_PROBLEM TO SOLVE_
Every line of the entries below from the one containing "2023 (55, 1035)" to the one containing "[iframe] (345, 1659)", both ends included, must be written out exactly. No other line belongs in the answer.

_MATERIAL PROVIDED_

+-------+

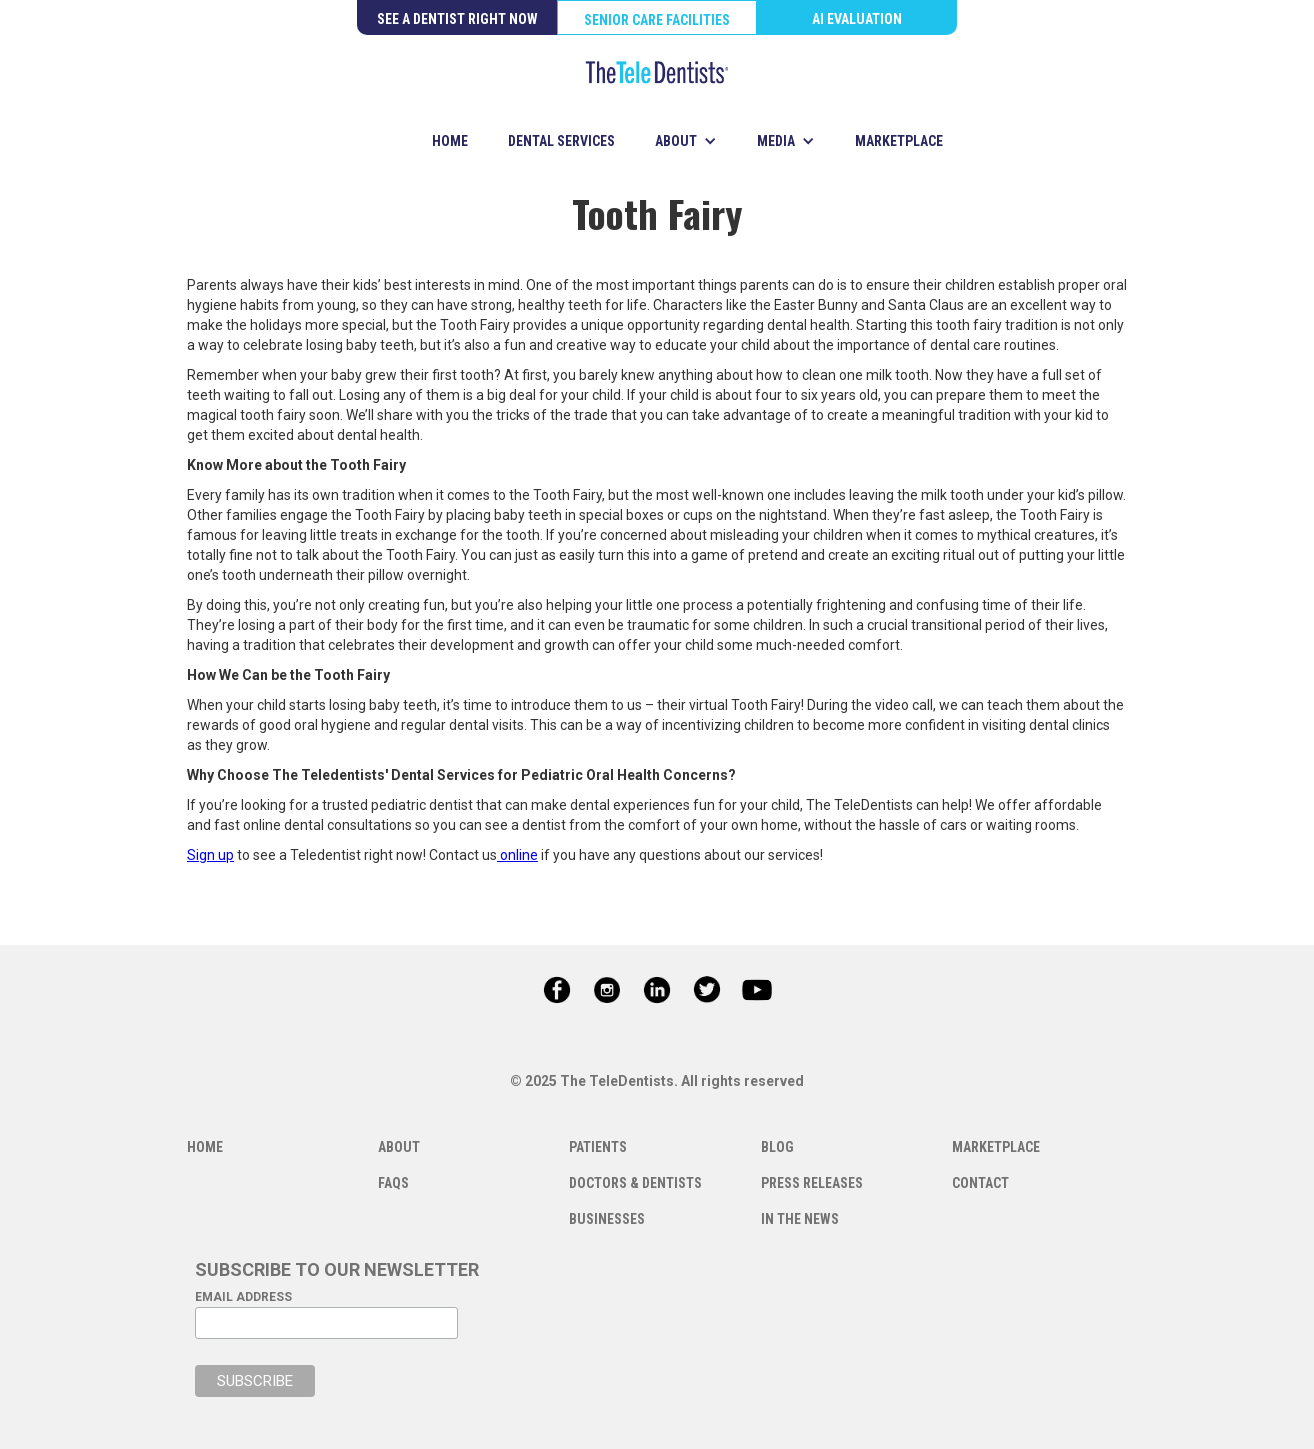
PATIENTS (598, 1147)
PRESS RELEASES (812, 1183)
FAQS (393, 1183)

+-------+

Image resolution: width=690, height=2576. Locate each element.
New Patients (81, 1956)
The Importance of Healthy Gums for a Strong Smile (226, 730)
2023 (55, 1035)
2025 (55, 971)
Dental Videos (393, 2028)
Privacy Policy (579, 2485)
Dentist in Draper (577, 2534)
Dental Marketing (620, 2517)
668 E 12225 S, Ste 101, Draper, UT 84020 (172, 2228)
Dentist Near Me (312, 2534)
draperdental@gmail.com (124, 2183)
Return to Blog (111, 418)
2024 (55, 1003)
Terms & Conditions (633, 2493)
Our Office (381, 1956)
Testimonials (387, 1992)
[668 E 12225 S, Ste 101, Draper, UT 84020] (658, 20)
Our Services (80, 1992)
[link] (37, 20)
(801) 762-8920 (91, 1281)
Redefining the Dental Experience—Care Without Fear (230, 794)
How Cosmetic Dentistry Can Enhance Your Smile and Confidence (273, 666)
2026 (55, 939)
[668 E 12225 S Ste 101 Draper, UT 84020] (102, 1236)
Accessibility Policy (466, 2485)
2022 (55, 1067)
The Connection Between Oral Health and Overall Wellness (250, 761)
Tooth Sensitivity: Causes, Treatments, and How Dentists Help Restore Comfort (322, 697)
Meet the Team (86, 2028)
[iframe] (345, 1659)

+-------+

_EXERCISE RESULT_
2023 (55, 1035)
2025 (55, 971)
Dental Videos (393, 2028)
Privacy Policy (579, 2485)
Dentist in Draper (577, 2534)
Dental Marketing (620, 2517)
668 E 12225 S, Ste 101, Draper, UT 84020 (172, 2228)
Dentist Near Me (312, 2534)
draperdental@gmail.com (124, 2183)
Return to Blog (111, 418)
2024 (55, 1003)
Terms & Conditions (633, 2493)
Our Office (381, 1956)
Testimonials (387, 1992)
[668 E 12225 S, Ste 101, Draper, UT 84020] (658, 20)
Our Services (80, 1992)
[link] (37, 20)
(801) 762-8920 (91, 1281)
Redefining the Dental Experience—Care Without Fear (230, 794)
How Cosmetic Dentistry Can Enhance Your Smile and Confidence (273, 666)
2026 (55, 939)
[668 E 12225 S Ste 101 Draper, UT 84020] (102, 1236)
Accessibility Policy (466, 2485)
2022 (55, 1067)
The Connection Between Oral Health and Overall Wellness (250, 761)
Tooth Sensitivity: Causes, Treatments, and How Dentists Help Restore Comfort (322, 697)
Meet the Team (86, 2028)
[iframe] (345, 1659)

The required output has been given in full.